## WHAT THIS EXERCISE ASKS
(1) Answer these questions from the car-sharing article. Mark your answers (a), (b), (c).
(a) How much did Avis pay for Zipcar?
(b) What is the starting hourly rate for a Zipcar?
(c) According to the 2011 University of California Transportation Center report, how many fewer cars on the road does each vehicle in a Zipcar-style program result in?
(2) From the car-sharing article, list every fee or price given for using a car-sharing service, along with what each one covers.
(3) Continue the car-sharing article from the end of its last sentence.

## EXCERPT TO READ
►

These listings aren't from Hertz, Enterprise, or the other major rental agencies. They were posted to Getaround.com by individuals willing to lend their cars to total strangers at an hourly rate.
Car-sharing programs took a sharp turn toward legitimacy this year. Avis bought vehicle-sharing pioneer Zipcar for $500 million. Taxi-on-demand service Uber reportedly passed $1 billion in bookings this fall. And peer-to-peer programs, such as Getaround, expanded nationwide.
These novel services – all fueled by smart online applications – come with different perks and costs. But each boasts some degree of flexibility, low costs, and green credentials. Here's a breakdown of current offerings:
Zipcar designed its program around short trips. The company, now 13 years old, knew that city dwellers and students didn't need cars full time, but they could use one for the occasional drive to the supermarket, a ski slope, or Ikea.
Customers can reserve a car online, unlock the vehicle with a simple tap of their membership card, and hit the road. The hourly rate (starting at $9.75) covers insurance and gas.
With the success of Zipcar, which now has 11,000 vehicles parked in 18 American cities, came several competitors. Daimler launched Car2Go in eight cities, and BMW started DriveNow in San Francisco. While Zipcar charges annual membership dues ($60, plus a $25 registration fee), Car2Go and DriveNow ask for only a one-time fee of about $35.
Car sharing comes with substantial green credentials. Each vehicle involved in a car-sharing program along the lines of Zipcar results in nine to 13 fewer cars on the road, according to a 2011 report from the University of California Transportation Center. Zipcars also tend to be newer and get better gas mileage than the cars Zipcar clients might use otherwise.
Membership programs are priced by the hour, making weekend getaways costly. For longer trips, you might be better off with a traditional rental agency.
There is also a distinct advantage to having a formal agency check out each car after every reservation. With car-sharing programs, you run the risk that the guy who reserved a car before you shows up late, makes a mess of the vehicle, or leaves you with an empty tank.

◄

## SUPPLIED INFORMATION
►

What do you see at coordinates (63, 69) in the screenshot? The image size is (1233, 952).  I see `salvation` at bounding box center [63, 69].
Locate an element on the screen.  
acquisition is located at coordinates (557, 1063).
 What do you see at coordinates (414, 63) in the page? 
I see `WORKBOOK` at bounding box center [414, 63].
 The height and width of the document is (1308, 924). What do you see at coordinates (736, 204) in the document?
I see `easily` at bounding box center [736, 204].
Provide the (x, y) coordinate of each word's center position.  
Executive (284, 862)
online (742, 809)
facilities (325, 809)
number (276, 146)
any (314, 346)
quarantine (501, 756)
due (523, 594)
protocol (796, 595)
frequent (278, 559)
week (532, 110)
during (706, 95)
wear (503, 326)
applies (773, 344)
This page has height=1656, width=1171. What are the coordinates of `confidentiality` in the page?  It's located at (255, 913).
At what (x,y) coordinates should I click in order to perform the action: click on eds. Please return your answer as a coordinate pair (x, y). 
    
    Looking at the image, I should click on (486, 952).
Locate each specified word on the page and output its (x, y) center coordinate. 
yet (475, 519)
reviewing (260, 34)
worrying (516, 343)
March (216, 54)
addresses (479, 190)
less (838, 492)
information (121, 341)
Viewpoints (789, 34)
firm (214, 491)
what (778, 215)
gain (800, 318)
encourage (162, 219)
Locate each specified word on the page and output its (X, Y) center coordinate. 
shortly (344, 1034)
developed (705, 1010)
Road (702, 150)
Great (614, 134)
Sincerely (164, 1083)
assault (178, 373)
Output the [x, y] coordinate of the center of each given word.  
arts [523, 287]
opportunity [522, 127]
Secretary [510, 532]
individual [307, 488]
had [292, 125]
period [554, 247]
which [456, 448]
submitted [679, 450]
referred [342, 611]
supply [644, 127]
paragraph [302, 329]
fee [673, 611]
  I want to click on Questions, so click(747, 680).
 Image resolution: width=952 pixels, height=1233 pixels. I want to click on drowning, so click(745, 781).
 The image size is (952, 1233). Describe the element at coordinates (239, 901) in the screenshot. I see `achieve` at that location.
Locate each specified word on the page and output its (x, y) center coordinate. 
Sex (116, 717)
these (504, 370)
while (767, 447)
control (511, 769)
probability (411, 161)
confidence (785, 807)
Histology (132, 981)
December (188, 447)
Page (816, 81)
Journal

◄

## RESULTS FOR THE EXERCISE
(1)
(a) $500 million
(b) $9.75
(c) Nine to 13

(2)
- $9.75: Zipcar's starting hourly rate, covering insurance and gas
- $60: Zipcar's annual membership dues
- $25: Zipcar's registration fee
- About $35: the one-time fee for Car2Go and DriveNow

(3)
Peer-to-peer car sharing
These programs rely on the trust of neighbors. Rather than buy a fleet of vehicles, Getaround and RelayRides offer a way for people to rent their personal cars. Families can make a little money off a second car or from a vehicle that would otherwise sit idle.
Two start-ups have brought this business model to airports. Rather than deal with long-term parking fees, owners can rent their cars to FlightCar or Hubber. The companies will provide a free shuttle to the airport and seek out a vacationer in need of a car.
These services forgo any membership fees and often allow vehicle owners to set their own prices. The companies also insure the cars in exchange for a share of the proceeds. However, some states have questioned the coverage offered by these companies. RelayRides suspended service in New York after officials there said that "the company's insurance is illegal and inadequate."
Taxis on demand
Uber applies the Zipcar model to taxis. Its smart phone app lets you hail a cab from any of the 62 cities it services worldwide. Uber uses your phone's satellite positioning to figure out which drivers are nearby and shows you an image of who will pick you up and how far away they are.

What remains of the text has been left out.